Required work. In the passage on the Jonathan Carey case, how did the second staff member witness the incident?
____ Given passage
The sad case of Jonathan Carey, highlighted in an extensive investigative report by the New York Times shows the specific impact of a dysfunctional human resource management system. A staff member smothered Jonathan by sitting on him. Another staff member, driving a van at the time, witnessed the incident through the rear-view mirror. The incident followed a series of suspected physical abuse of Jonathan and documented abuse of other residents at the same facility.
The article describes hiring practices that convey a low level of selectivity. The description gives the impression that the agency is desperate for employees and will hire anyone. Poor training and a weak culture compound hiring mistakes.
Structured research (eg, the Stanford Prison Study) and widely reported new (eg, the Abu Graib prison incidents) have made the point repeatedly that people behave badly when given absolute power over others. For much of their working day, employees of facilities for people with developmental disabilities work without direct oversight. They have all the power.
What to do?
Play Seriously or Go Home. Positions with responsibility for vulnerable people require deep commitment to core values. If you can’t make that commitment, move onto a position that fits you.
Establish Ongoing Conversations on Core Values. Working with people with developmental disabilities makes serious demands on one’s energy, compassion, and emotions. Few employees have the stamina to maintain a constructive focus on their own. Sharing feelings and experiences with colleagues helps.
________
____ Source data
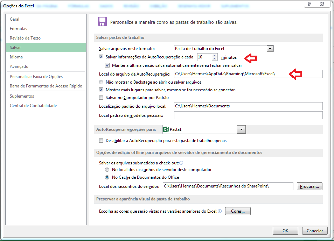Viewport: 334px width, 241px height.
Task: Click the Procurar... button
Action: coord(309,186)
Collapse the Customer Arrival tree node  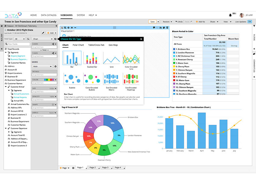(x=6, y=87)
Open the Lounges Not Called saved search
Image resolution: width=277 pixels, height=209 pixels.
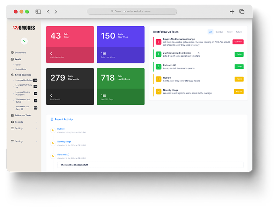(x=24, y=80)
________
Answer to this exercise. Through the rear-view mirror while driving a van.